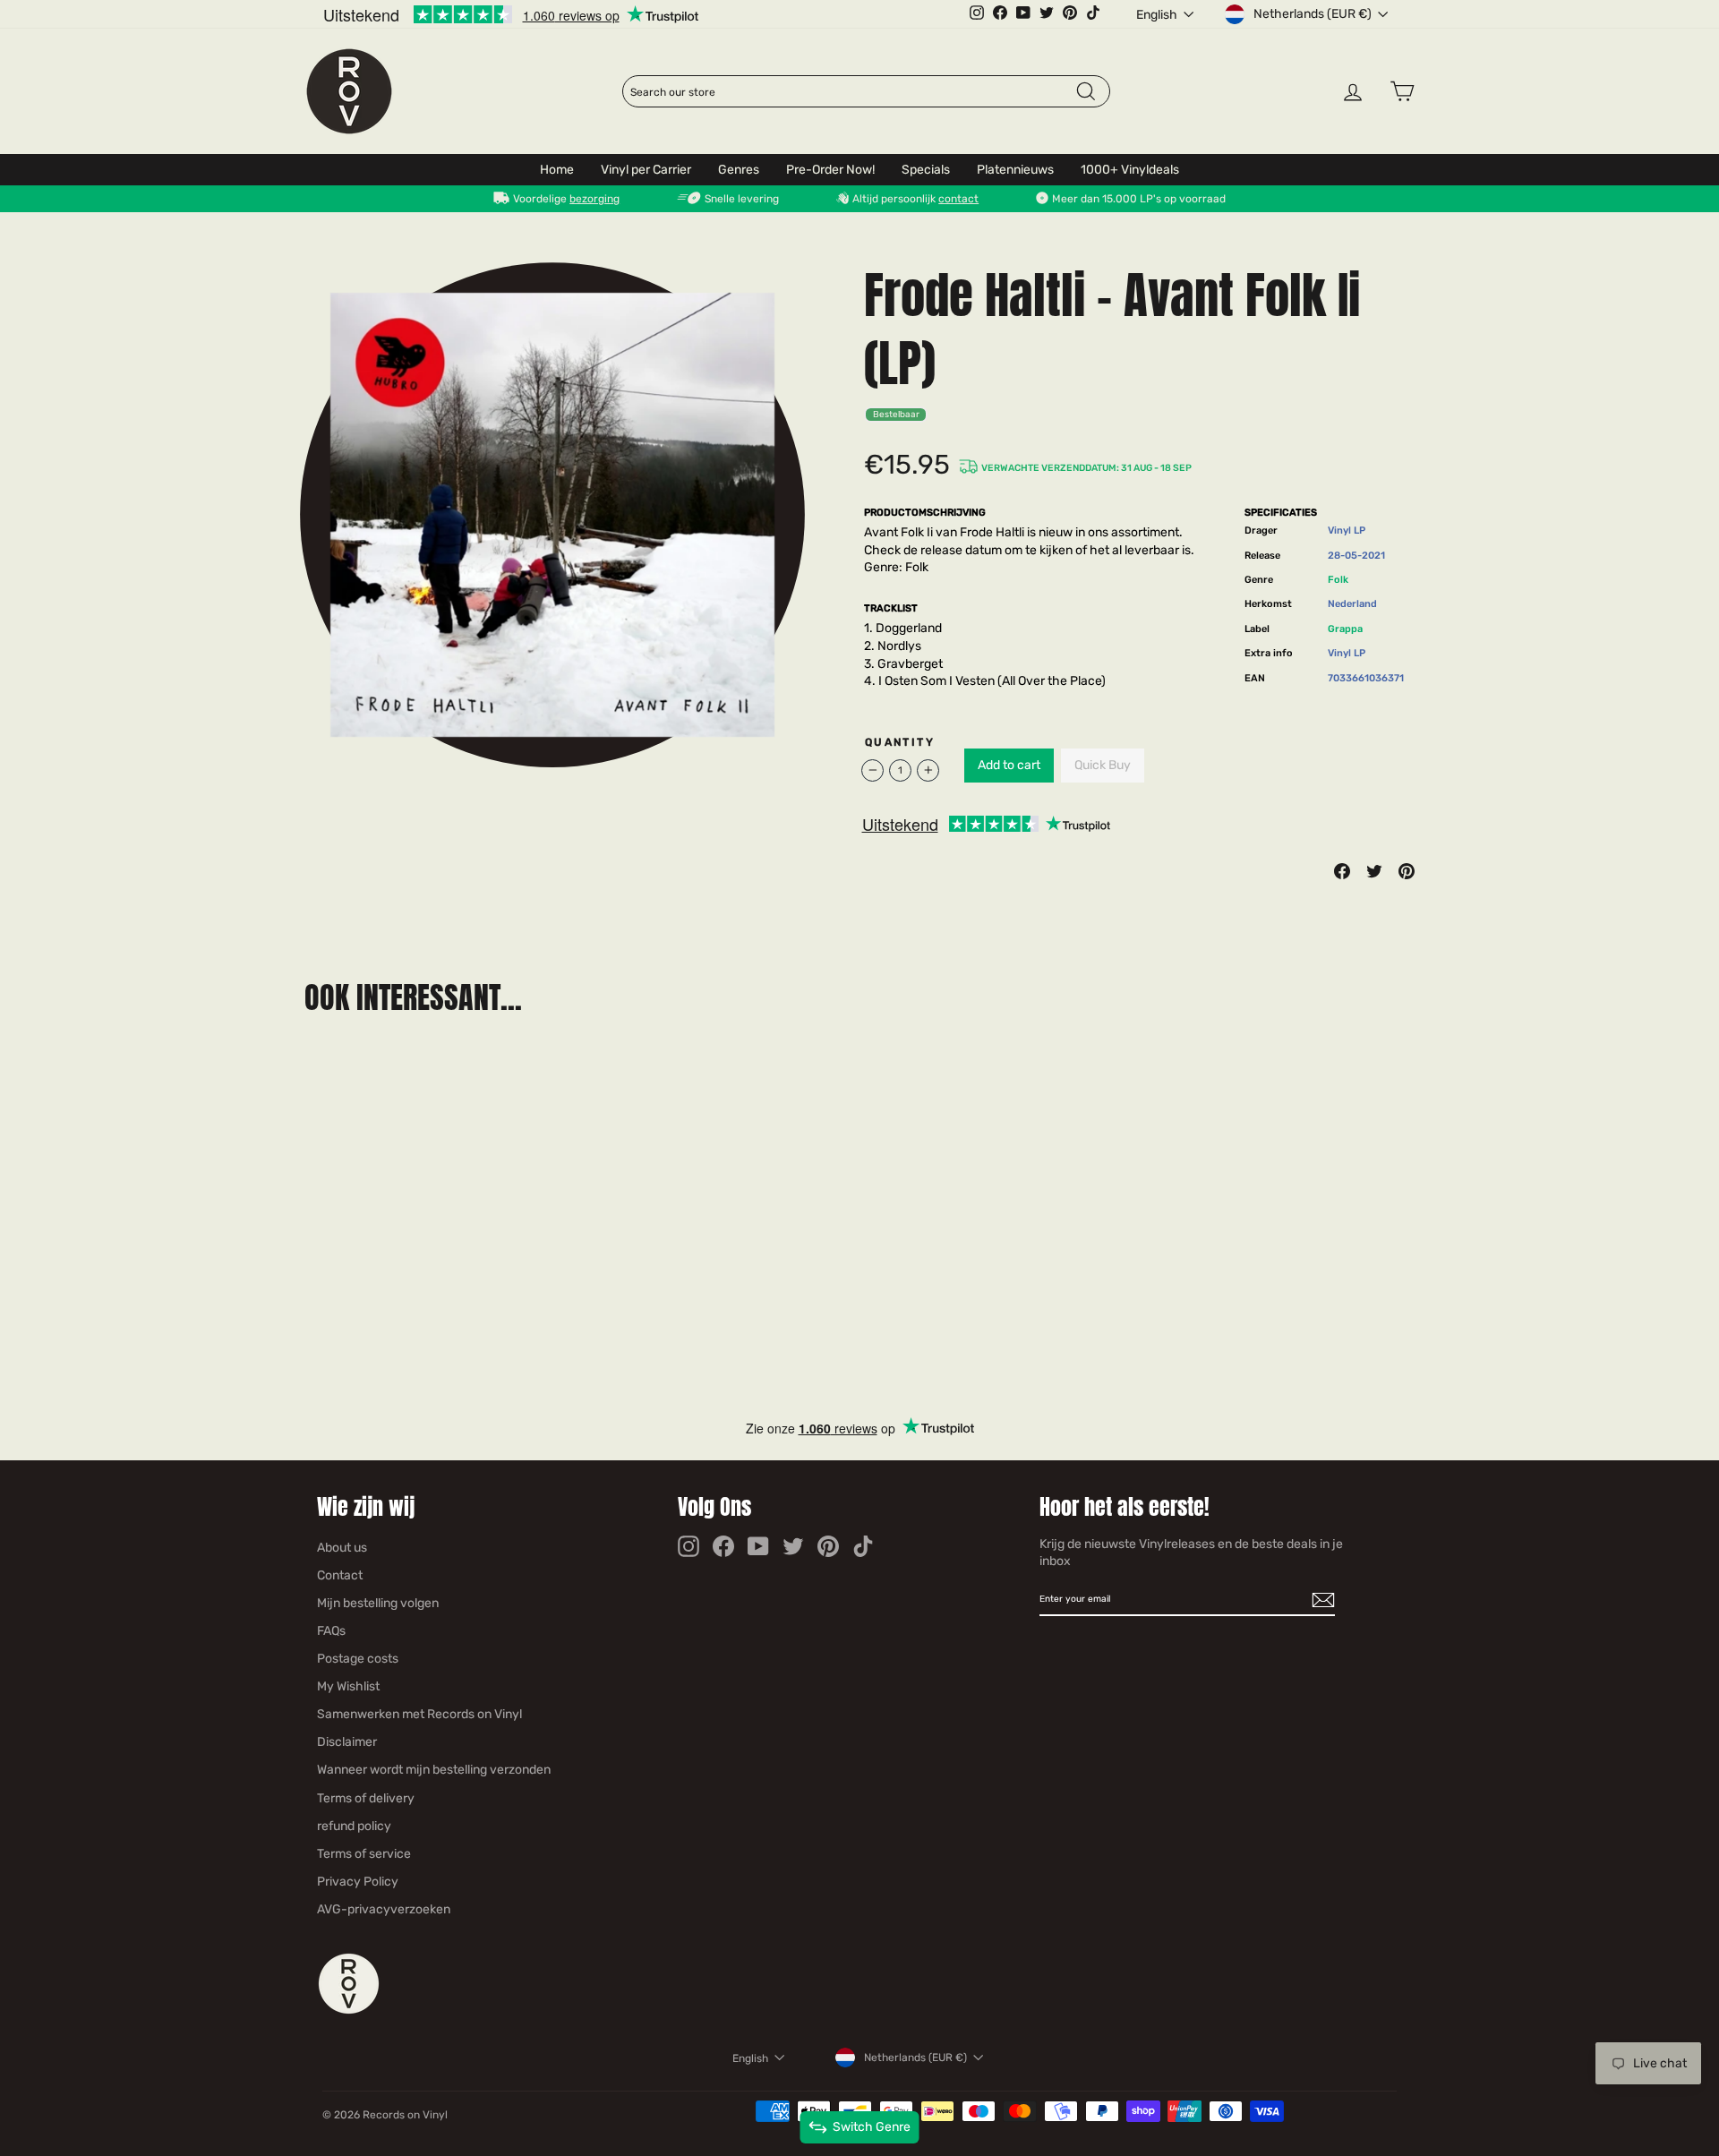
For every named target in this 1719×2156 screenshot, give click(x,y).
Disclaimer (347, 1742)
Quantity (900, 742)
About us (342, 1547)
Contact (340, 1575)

__________

**Problem statement:** Reproduce the whole listing above word for word, but not its pictures.

**Reply:**
For every named target in this 1719×2156 screenshot, give click(x,y).
Disclaimer (347, 1742)
Quantity (900, 742)
About us (342, 1547)
Contact (340, 1575)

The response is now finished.